[Collected data entries]
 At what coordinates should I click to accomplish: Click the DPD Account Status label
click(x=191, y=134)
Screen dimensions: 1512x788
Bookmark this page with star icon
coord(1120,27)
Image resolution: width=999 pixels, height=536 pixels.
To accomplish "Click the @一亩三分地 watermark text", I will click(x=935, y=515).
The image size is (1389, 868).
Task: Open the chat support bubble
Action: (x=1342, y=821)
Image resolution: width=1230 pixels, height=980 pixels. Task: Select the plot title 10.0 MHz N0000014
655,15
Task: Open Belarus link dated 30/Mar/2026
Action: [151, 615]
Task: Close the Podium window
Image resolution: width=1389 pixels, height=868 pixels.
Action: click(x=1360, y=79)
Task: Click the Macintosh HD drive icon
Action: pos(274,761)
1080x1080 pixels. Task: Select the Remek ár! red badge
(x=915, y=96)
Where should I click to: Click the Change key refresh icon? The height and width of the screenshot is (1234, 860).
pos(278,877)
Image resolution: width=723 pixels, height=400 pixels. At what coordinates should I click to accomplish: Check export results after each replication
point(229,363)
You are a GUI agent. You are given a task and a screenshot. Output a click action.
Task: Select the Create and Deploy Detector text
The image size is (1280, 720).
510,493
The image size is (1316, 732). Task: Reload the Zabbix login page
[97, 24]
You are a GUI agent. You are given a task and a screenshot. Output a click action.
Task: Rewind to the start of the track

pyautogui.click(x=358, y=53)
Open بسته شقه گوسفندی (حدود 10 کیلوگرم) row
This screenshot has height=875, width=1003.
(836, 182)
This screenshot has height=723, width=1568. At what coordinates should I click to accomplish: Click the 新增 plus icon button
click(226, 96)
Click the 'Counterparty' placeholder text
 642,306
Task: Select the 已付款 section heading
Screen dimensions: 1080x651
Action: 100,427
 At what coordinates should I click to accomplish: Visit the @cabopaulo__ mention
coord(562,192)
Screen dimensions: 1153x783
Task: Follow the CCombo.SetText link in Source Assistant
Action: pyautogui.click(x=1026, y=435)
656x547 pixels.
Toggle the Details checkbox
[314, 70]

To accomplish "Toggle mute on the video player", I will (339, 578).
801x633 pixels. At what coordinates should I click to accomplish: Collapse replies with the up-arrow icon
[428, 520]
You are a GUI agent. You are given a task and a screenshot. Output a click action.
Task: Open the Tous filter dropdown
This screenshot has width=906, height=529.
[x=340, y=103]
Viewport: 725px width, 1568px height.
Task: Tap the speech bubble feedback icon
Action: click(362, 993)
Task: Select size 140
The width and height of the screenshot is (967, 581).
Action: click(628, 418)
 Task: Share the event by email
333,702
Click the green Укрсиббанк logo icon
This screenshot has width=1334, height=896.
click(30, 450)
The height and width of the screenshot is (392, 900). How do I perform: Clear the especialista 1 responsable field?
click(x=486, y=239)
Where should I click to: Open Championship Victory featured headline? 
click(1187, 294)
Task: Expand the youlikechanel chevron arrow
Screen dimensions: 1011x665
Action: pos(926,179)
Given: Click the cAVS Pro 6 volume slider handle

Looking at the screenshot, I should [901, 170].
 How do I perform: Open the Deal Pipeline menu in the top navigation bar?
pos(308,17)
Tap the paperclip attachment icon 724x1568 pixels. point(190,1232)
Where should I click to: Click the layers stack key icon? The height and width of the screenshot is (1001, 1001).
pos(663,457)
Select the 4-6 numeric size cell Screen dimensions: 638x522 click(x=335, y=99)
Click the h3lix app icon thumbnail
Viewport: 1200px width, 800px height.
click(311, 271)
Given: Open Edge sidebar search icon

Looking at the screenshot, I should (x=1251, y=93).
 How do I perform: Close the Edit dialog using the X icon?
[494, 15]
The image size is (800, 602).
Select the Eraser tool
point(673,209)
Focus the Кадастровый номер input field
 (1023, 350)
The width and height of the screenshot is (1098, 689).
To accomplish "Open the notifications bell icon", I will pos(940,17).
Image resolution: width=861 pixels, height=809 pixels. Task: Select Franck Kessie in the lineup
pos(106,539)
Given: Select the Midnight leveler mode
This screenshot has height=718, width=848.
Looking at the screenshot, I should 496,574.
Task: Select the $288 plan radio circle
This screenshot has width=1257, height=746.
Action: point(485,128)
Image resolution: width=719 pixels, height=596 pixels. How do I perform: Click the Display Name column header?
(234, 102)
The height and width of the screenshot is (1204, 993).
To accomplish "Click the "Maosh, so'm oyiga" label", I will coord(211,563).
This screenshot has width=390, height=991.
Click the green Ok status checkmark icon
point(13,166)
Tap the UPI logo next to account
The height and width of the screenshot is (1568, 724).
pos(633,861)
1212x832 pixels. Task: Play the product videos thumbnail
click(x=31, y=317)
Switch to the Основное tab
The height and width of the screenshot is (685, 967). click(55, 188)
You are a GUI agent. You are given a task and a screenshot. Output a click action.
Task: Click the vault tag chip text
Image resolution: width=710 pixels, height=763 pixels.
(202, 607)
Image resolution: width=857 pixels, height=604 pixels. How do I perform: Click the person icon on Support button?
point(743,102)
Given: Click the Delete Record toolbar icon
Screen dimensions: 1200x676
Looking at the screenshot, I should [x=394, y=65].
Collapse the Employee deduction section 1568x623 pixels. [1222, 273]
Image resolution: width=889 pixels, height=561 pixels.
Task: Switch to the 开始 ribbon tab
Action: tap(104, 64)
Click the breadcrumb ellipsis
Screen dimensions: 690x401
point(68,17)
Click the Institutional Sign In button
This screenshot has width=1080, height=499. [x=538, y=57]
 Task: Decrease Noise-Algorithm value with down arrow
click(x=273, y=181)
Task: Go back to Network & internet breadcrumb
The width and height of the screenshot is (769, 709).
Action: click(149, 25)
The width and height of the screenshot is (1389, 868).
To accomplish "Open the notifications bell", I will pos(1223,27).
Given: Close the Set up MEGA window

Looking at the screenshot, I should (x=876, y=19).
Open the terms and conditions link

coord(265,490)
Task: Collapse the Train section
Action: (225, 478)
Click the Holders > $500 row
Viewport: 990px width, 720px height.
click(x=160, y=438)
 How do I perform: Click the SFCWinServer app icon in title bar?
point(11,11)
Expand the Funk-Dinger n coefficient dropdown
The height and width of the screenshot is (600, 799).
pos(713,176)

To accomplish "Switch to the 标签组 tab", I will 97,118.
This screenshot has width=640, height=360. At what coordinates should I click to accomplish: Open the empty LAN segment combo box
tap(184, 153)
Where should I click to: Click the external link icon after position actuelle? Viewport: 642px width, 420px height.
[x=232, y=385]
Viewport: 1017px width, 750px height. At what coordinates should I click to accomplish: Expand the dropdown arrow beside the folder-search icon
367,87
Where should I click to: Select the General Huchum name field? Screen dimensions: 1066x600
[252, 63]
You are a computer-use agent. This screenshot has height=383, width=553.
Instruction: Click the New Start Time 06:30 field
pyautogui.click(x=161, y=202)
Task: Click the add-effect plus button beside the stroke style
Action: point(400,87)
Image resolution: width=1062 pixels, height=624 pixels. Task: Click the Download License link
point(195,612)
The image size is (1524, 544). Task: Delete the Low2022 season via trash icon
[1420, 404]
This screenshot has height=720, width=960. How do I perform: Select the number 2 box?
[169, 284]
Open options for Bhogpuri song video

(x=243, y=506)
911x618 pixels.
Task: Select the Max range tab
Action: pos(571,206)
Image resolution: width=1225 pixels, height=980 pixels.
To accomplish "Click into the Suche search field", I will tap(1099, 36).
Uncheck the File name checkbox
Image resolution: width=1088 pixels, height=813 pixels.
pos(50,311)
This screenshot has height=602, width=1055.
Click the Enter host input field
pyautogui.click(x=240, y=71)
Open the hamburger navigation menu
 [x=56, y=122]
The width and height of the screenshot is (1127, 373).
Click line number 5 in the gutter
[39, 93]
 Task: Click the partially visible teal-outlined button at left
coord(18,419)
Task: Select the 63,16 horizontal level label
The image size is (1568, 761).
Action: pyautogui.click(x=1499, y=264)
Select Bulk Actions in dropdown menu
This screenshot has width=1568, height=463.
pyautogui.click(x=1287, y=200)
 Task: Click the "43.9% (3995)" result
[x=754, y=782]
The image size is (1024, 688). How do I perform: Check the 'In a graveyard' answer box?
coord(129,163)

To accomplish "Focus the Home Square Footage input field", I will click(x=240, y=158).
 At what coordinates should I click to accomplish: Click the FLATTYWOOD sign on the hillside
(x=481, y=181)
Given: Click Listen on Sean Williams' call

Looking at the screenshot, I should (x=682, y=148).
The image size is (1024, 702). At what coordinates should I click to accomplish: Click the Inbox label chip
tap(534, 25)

## EXERCISE OBJECTIVE
Where a line above contains the string "breadcrumb", copy that line.

## WRITTEN ANSWER
Click the breadcrumb ellipsis
Task: Go back to Network & internet breadcrumb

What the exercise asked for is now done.